Mentre i governi di Italia e Francia, sfidando il malcontento delle masse, introducono misure sempre più stringenti sul Green Pass, in Russia pare che la situazione sia assolutamente differente. Il timido tentativo da parte di Sergej Sobjanin, il sindaco di Mosca, di imporlo è caduto nel vuoto: il green pass moscovita è stato revocato dopo un mese per le proteste di commercianti e ristoratori.
Come mai il “governo forte” di Putin, visto come quasi dittatoriale, cede laddove governi “democratici” invece tirano dritto nonostante le piazze?
Notiamo innanzitutto che l’obbligo vaccinale è stato portato avanti da autorità locali, in particolare dal sindaco di Mosca. Putin è il convitato di pietra, ha lasciato larga autonomia. Come mai?
Il presidente sa che in Russia, nazione dove i vaccini sono consigliati ma non obbligatori, l’imposizione del vaccino anti-Covid sarebbe estremamente impopolare. Allora usa la vecchia strategia di Ivan il Terribile dello “zar buono e dei boiari cattivi”: manda avanti i funzionari e, qualora si accorgesse che la misura è impopolare, scarica la colpa su di loro. Ma stavolta questa tecnica non pare adatta ai tempi: tra due settimane vi saranno le elezioni per la Duma e il partito del presidente, Russia Unita, accusa un crollo in termini di popolarità: le intenzioni di voto si aggirano attorno al 25/27 per cento. Sono soprattutto i più giovani, quelli che non hanno visto né il crollo dell’Urss né i terribili anni di Eltsin, a voltare le spalle al “presidente eterno” verso il quale i genitori, che hanno visto le gravissime crisi post-sovietiche, provano profonda gratitudine: oramai in Russia esiste una generazione che ha visto solo Putin e chiede altro. Ma più che Putin in sé il problema sono i suoi uomini, spesso personaggi di bassa levatura che non piacciono nemmeno ai più convinti supporter dello Zar.
Essendo consapevole di questi problemi Putin non ha potuto far altro che dare il via libera a Sobjanin per far cadere il green pass a Mosca. Così come il giorno stesso in cui si è tenuta la manifestazione a favore di Navalny sono state fatte cadere tutte le restrizioni riguardanti mascherine, guanti e distanze sociali, misure la cui violazione arrivava a costare il carcere.

--------

**Completa quanto segue**
1. Riscrivi il brano estratto partendo da "Mentre i governi" e proseguendo fino a "commercianti e ristoratori.", con "primo cittadino" al posto di "sindaco".
2. Nel brano estratto, dopo quanto tempo è stato revocato il green pass di Mosca?
3. Spiega perché, secondo il brano estratto, Putin ha dato il via libera a Sobjanin per far cadere il green pass a Mosca.

**Dati mostrati**
--------

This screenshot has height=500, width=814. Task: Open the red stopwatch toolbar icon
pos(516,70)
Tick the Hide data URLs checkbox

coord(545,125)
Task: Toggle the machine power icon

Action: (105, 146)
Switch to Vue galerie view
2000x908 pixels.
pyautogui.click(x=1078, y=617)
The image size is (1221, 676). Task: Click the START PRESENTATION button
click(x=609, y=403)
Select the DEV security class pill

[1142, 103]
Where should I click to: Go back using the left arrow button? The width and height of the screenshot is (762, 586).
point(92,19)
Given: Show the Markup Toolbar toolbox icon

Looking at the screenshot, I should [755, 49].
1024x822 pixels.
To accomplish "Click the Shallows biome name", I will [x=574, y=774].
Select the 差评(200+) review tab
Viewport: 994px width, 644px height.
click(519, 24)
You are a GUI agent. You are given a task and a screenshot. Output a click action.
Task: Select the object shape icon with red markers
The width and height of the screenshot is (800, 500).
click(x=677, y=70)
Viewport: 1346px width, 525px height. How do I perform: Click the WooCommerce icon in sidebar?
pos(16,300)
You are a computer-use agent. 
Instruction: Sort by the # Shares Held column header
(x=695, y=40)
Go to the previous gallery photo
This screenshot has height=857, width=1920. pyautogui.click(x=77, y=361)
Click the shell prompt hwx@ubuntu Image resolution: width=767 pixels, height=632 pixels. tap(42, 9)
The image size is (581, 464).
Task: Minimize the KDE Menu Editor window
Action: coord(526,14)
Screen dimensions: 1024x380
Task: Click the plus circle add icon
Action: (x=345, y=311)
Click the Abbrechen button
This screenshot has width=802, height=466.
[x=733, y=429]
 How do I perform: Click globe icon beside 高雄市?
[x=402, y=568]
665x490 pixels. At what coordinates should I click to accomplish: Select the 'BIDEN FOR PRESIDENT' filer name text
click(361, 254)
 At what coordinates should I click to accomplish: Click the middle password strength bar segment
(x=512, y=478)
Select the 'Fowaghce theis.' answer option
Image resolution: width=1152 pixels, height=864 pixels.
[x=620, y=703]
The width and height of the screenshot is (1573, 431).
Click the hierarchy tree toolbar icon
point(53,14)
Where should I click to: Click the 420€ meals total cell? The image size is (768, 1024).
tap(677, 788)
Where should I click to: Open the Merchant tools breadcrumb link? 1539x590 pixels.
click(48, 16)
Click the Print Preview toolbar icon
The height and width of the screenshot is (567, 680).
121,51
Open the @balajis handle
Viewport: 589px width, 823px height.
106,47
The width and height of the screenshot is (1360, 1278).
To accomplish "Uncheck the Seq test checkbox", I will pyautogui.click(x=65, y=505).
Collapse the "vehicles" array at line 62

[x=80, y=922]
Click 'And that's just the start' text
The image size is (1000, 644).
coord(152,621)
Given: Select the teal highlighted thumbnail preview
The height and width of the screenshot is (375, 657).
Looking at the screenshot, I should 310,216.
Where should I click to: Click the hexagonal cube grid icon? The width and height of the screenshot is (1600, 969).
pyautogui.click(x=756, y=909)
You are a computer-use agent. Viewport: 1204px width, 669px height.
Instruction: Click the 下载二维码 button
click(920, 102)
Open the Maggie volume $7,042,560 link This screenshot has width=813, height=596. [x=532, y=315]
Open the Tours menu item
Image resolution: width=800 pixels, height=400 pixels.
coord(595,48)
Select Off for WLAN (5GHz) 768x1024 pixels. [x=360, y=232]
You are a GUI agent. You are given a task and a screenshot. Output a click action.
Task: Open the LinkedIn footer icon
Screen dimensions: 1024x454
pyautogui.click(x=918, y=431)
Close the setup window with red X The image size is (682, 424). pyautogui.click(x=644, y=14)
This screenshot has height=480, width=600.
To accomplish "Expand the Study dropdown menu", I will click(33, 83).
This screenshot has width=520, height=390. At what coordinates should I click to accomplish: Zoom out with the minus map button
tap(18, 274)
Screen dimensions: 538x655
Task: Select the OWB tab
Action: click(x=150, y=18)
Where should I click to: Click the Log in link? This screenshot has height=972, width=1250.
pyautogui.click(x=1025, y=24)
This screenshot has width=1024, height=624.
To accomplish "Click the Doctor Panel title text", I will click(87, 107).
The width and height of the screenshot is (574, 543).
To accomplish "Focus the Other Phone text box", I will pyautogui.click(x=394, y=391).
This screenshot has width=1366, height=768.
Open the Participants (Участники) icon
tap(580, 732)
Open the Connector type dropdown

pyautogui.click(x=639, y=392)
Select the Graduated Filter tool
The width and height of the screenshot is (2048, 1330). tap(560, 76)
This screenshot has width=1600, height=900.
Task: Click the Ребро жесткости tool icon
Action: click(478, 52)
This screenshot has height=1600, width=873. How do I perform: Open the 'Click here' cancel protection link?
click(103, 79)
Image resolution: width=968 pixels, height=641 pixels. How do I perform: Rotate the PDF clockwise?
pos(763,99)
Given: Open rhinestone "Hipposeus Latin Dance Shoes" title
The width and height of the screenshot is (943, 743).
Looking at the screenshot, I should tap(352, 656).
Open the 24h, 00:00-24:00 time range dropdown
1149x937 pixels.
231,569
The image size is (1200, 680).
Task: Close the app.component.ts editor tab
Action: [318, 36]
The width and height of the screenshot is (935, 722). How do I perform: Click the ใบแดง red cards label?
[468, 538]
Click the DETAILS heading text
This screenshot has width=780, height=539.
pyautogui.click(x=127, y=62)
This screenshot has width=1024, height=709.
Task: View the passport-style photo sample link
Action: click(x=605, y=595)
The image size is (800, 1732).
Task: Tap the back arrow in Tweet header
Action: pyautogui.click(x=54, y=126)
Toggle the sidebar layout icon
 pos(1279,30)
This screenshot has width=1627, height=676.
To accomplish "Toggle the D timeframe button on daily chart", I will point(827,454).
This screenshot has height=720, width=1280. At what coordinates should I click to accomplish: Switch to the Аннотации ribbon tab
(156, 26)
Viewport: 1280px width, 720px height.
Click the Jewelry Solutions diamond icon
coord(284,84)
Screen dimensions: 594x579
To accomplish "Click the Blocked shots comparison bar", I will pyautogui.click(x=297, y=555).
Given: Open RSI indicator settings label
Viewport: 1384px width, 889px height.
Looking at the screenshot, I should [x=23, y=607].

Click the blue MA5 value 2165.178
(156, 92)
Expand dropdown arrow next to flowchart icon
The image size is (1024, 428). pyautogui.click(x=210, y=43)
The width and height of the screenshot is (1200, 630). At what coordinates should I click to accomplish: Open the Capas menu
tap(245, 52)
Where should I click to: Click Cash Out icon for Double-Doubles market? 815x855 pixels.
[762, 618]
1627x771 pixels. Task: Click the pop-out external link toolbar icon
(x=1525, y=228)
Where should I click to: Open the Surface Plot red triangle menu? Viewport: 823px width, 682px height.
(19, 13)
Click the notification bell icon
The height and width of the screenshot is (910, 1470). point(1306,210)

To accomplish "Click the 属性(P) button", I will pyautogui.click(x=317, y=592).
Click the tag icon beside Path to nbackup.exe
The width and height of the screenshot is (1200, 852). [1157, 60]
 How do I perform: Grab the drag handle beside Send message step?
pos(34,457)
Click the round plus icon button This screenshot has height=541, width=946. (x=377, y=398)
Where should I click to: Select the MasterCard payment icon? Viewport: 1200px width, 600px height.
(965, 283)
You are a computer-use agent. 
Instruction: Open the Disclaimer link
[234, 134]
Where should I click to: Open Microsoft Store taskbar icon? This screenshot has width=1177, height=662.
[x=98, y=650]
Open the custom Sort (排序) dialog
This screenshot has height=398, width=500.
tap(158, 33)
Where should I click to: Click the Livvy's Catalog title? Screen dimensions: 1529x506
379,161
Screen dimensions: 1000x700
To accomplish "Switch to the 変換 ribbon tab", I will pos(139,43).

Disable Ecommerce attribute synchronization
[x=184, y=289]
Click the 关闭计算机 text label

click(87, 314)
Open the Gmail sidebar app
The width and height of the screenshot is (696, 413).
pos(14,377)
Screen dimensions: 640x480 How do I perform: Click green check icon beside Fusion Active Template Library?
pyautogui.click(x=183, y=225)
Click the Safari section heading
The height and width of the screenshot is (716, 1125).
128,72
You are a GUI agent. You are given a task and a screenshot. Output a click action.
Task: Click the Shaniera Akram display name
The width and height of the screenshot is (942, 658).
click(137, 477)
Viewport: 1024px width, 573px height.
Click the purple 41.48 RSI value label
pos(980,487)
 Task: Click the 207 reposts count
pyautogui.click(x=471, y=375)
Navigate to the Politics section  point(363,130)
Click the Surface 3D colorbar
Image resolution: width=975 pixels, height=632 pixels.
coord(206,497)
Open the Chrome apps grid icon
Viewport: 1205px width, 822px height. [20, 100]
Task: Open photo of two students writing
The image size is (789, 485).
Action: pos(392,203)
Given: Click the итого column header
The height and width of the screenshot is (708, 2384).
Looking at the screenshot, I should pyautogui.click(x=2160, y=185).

--------

**Risposte alle consegne**
1.
Mentre i governi di Italia e Francia, sfidando il malcontento delle masse, introducono misure sempre più stringenti sul Green Pass, in Russia pare che la situazione sia assolutamente differente. Il timido tentativo da parte di Sergej Sobjanin, il primo cittadino di Mosca, di imporlo è caduto nel vuoto: il green pass moscovita è stato revocato dopo un mese per le proteste di commercianti e ristoratori.

2. Dopo un mese.

3. Putin era consapevole che in Russia l'obbligo del vaccino anti-Covid sarebbe stato estremamente impopolare. Inoltre mancavano due settimane alle elezioni per la Duma e il suo partito, Russia Unita, era in forte calo di popolarità, con intenzioni di voto attorno al 25/27 per cento.